Single by A Boogie wit da Hoodie featuring PnB Rock and YoungBoy Never Broke Again

from the album The Bigger Artist
- Released: September 8, 2017
- Length: 4:18
- Label: Highbridge; Atlantic;
- Songwriters: Artist Dubose; Rakim Allen; Kentrell Gaulden; John Hyszko;
- Producer: Young Troy

A Boogie wit da Hoodie singles chronology
| "Pills & Automobiles" (2017) | "Beast Mode" (2017) | "Say A'" (2017) |

PnB Rock singles chronology
| "Feelins" (2017) | "Beast Mode" (2017) | "Issues" (2017) |

YoungBoy Never Broke Again singles chronology
| "No Smoke" (2017) | "Beast Mode" (2017) | "Outside Today" (2017) |

Music video
- "Beast Mode" on YouTube

= Beast Mode (A Boogie wit da Hoodie song) =

2017 song by A Boogie wit da Hoodie featuring PnB Rock and YoungBoy Never Broke Again

"Beast Mode" is a song by American rapper A Boogie wit da Hoodie, released on September 8, 2017, as the second single from his debut studio album The Bigger Artist (2017). It features American rappers PnB Rock and YoungBoy Never Broke Again. The song was produced by Young Troy.

==Critical reception==
The song received mediocre reviews from critics.

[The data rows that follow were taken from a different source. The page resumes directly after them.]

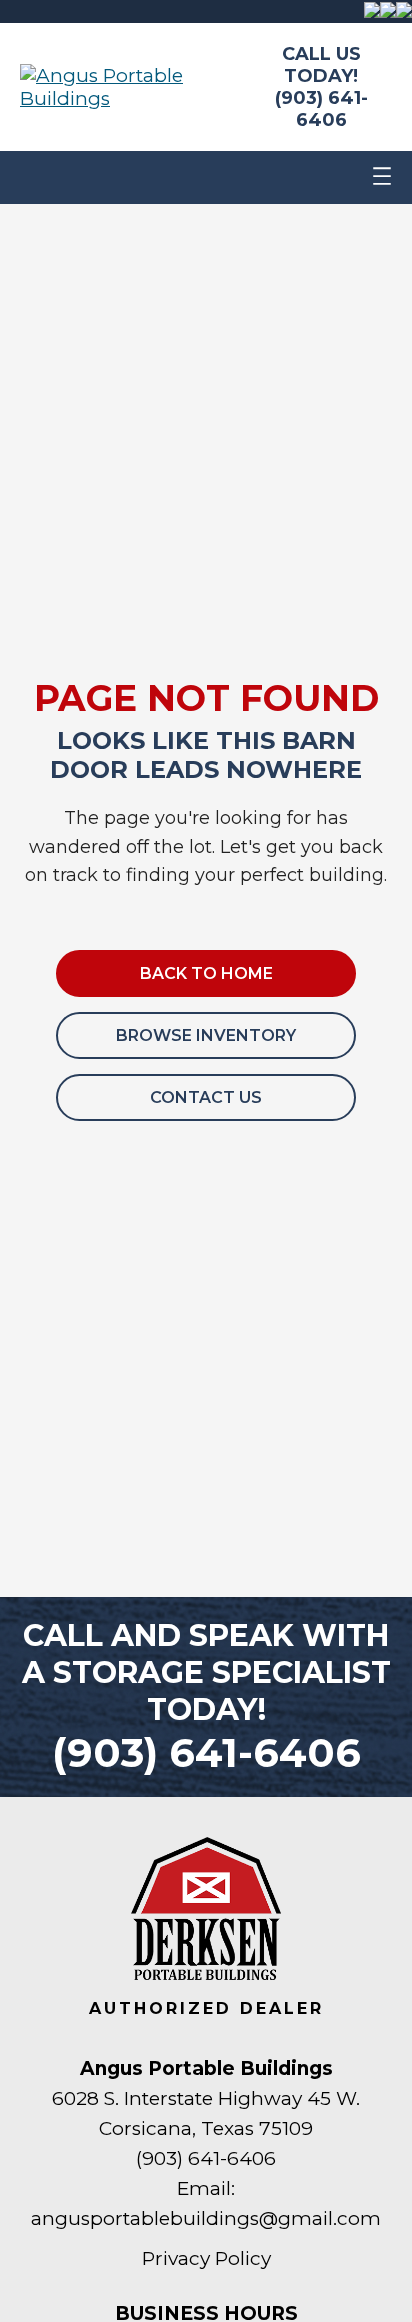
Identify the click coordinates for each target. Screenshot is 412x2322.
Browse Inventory (206, 1035)
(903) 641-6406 (321, 109)
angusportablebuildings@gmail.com (206, 2218)
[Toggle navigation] (382, 177)
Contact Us (206, 1097)
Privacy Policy (206, 2258)
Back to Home (206, 973)
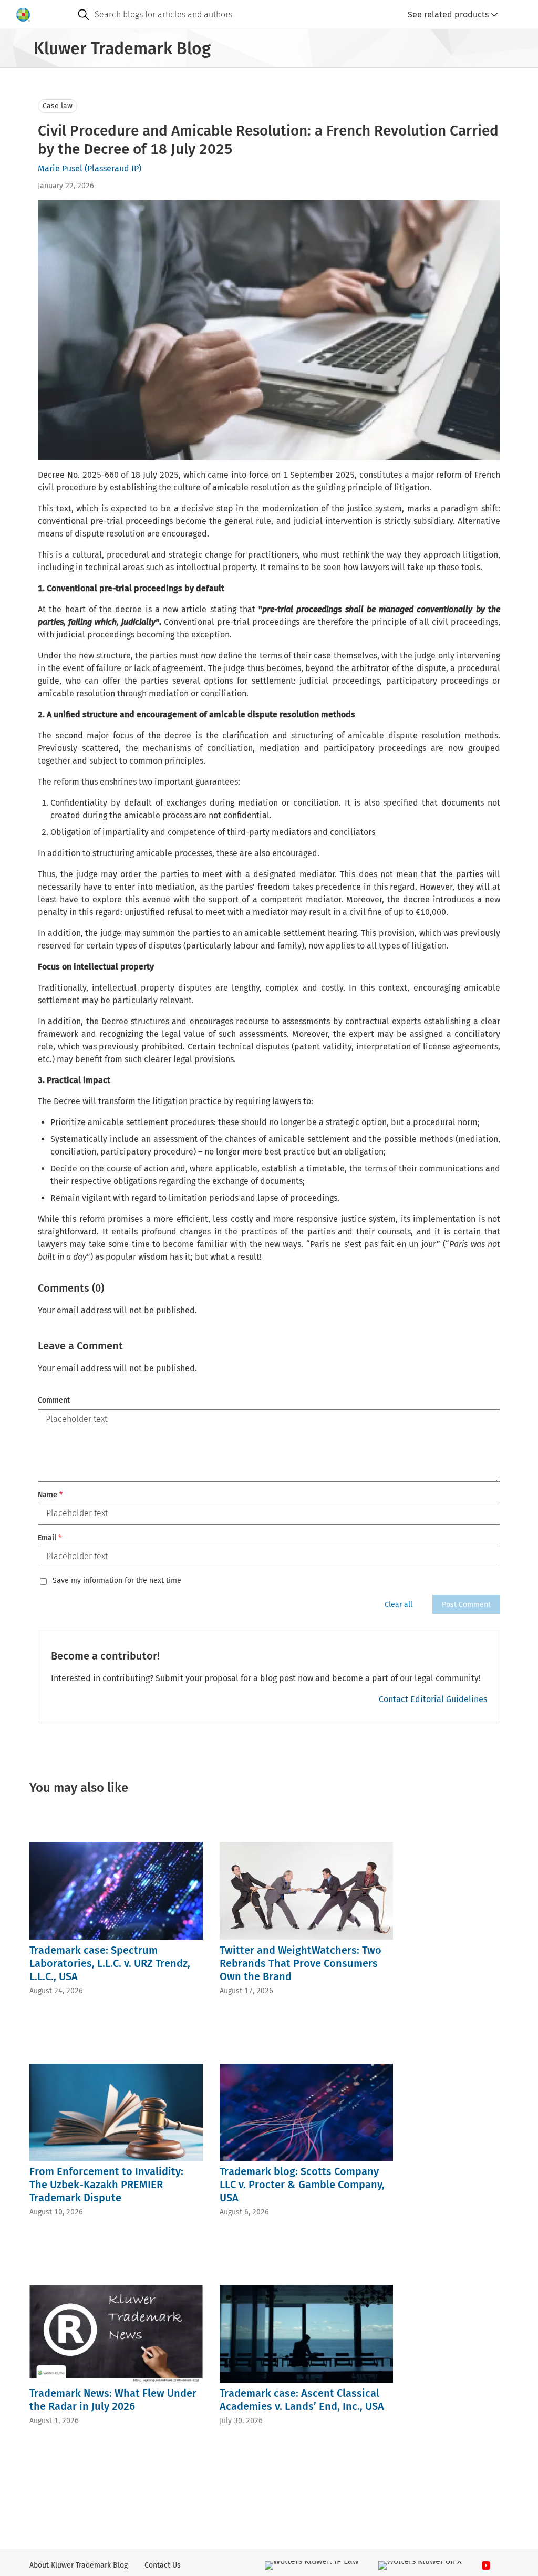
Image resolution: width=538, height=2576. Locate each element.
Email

Writing for Vibe, Darryl Robertson stated that all three artists offer "grim verses, making for a memorable and organic street record". He noted that PnB Rock "delivers his signature Auto-tuned hook and verse" and that YoungBoy "closes out the song’s third verse with his concrete jungle-inspired raps." HipHopDXs Scott Glaysher stated that on the track, "listeners don’t learn much about [A Boogie wit da Hoodie]" due to him rapping "filler lines" on the song. He also stated that A Boogie's "hardcore rhymes don’t mix well with his Auto-Tuned vocals." Writing for Pitchfork, Kristin Corry stated that the track "screams like a faulty tribute" to Future's July 2015, "Freak Hoe" off of his third studio album, DS2.

==Music video==
The Travis Montgomery-directed music video was released months after the song's official audio on December 12, 2017. The video shows the three rappers at Michael Jordan's basketball facility, Terminal 23 in New York City. It also shows the rappers playing NBA 2K18 together while rapping their lyrics.

==Charts==

Chart performance for "Beast Mode"
| Chart (2017) | Peak position |
|---|---|
| US Billboard Hot 100 | 86 |
| US Hot R&B/Hip-Hop Songs (Billboard) | 38 |

==Certifications==

Certifications for "Beast Mode"
| Region | Certification | Certified units/sales |
| Canada (Music Canada) | Platinum | 80,000^{‡} |
| United States (RIAA) | Platinum | 1,000,000^{‡} |
^{‡} Sales+streaming figures based on certification alone.